Solution for $\frac{x + 3}{x - 1} \ge 0$ is the region $\left(- \infty , - 3\right] \cup \left[1. \infty\right)$ i.e. {x:x<=-3 or x>=1}

Explanation:

The sign of $\frac{x + 3}{x - 1}$ depends on the values $\left(x + 3\right)$ and $\left(x - 1\right)$ take at any point. It is apparent that change of sign will appear around $x = - 3$. Observe before that $\left(x + 3\right)$ is negative and after that it is positive. Similarly, before $x = 1$, $\left(x - 1\right)$ is negative and after that it is positive.

Now, leave the equality sign temporarily and let us divide the real number line in three regions. One $x < - 3$, then second region where we have $- 3 < x < 1$ and finally the third region $x > 1$.

In first region, we have $\left(x + 3\right)$ and $\left(x - 1\right)$ both negative and hence $\frac{x + 3}{x - 1}$ is positive and as we are looking at $\frac{x + 3}{x - 1} \ge 0$, this is a solution.

In second region, we have $\left(x + 3\right)$ as positive but $\left(x - 1\right)$ is negative and hence $\frac{x + 3}{x - 1}$ is negative and this region is not a solution.

In the third region, we have both $\left(x + 3\right)$ and $\left(x - 1\right)$ positive and hence $\frac{x + 3}{x - 1}$ is positive and so, this is a solution .

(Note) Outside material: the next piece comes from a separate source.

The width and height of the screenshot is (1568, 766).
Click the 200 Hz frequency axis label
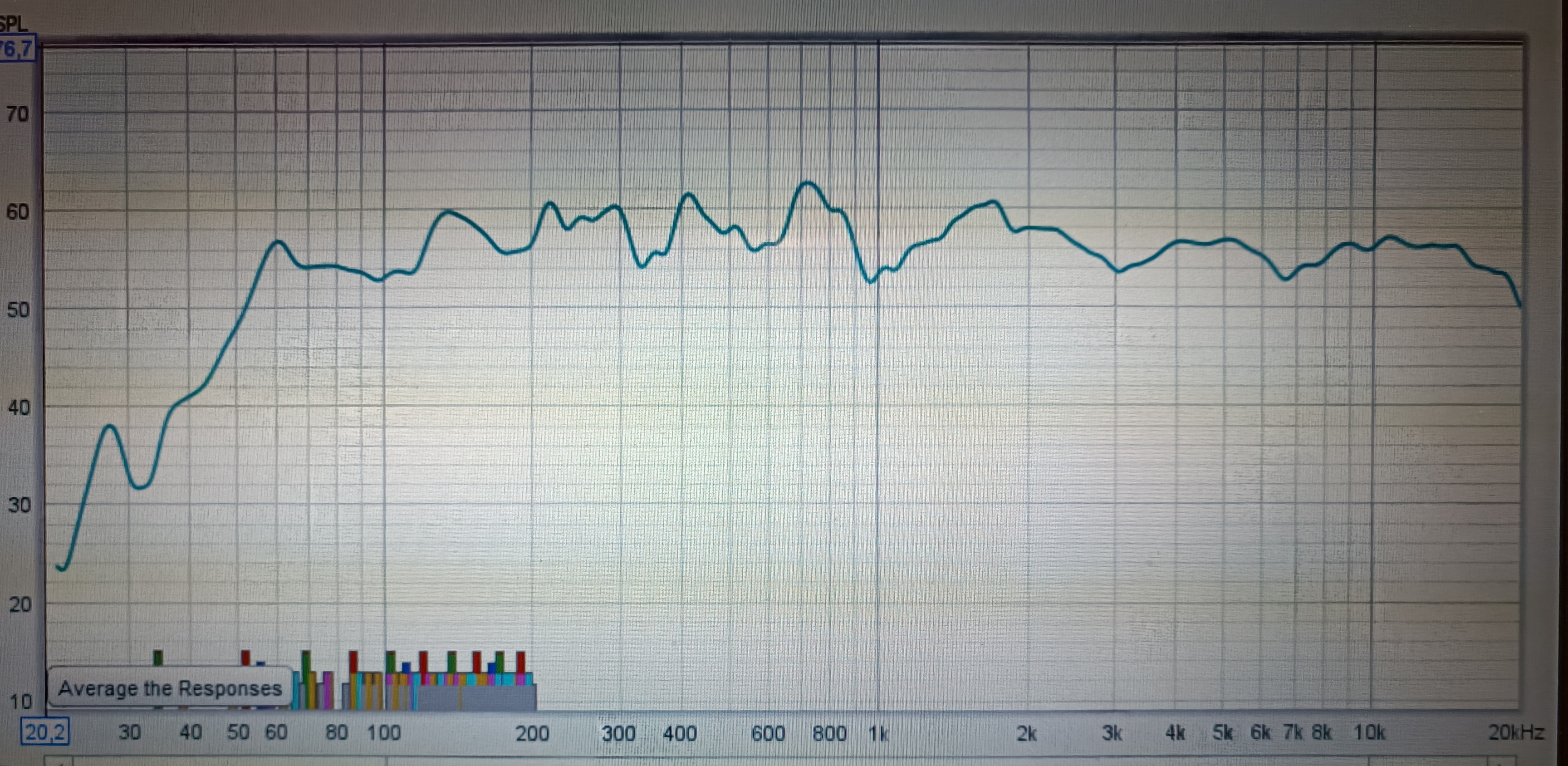click(532, 733)
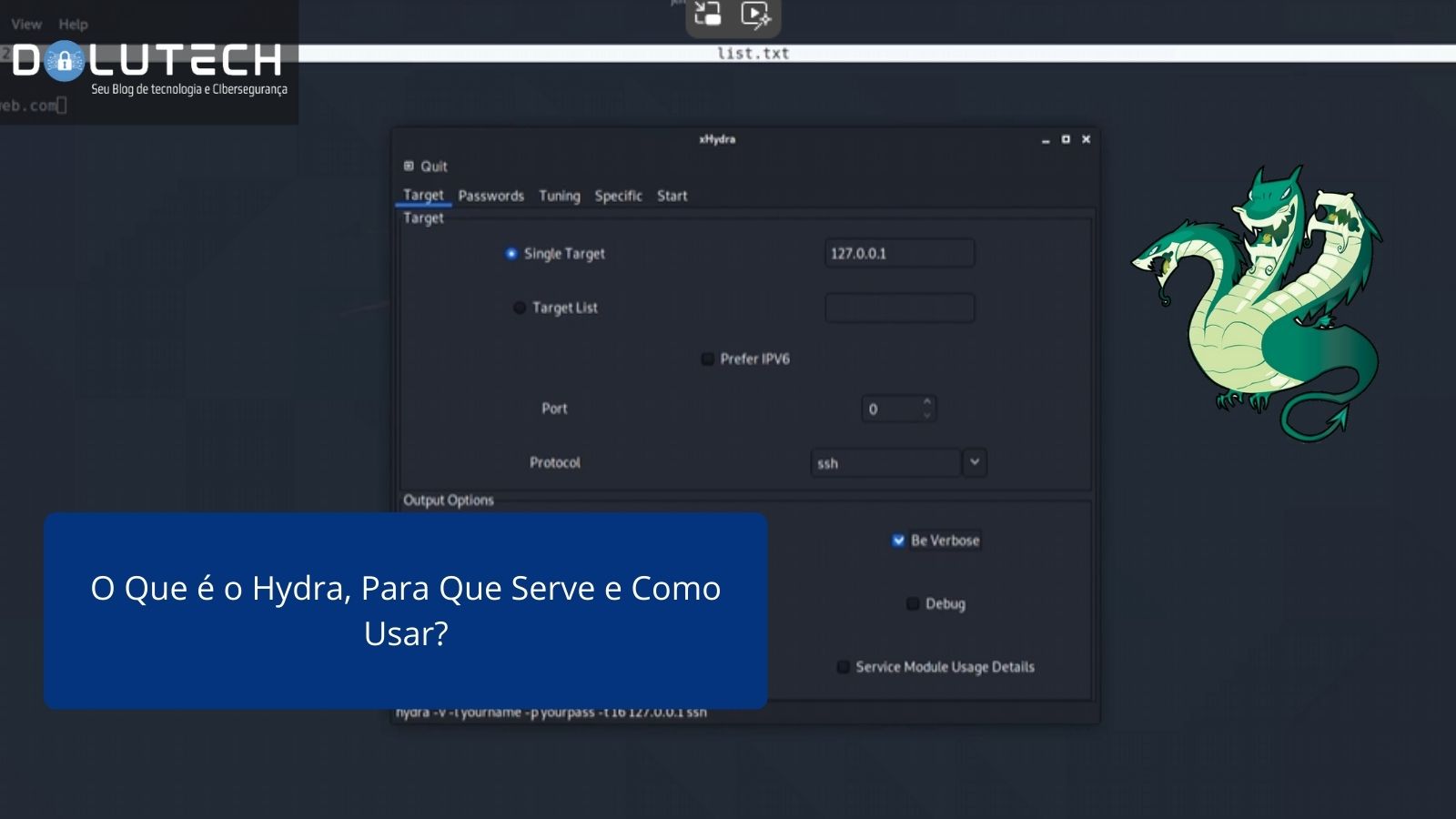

Hence solution for $\frac{x + 3}{x - 1} \ge 0$ is the region $\left(- \infty , - 3\right] \cup \left[1. \infty\right)$ i.e. {x:x<=-3 or x>=1}

Note : This method is known as sign chart and can be used to solve such sums involving both algebraic fractions (ratio of two one degree i.e. linear binomials as in the case above) as well as polynomials whose factors are one degree i.e. linear binomials.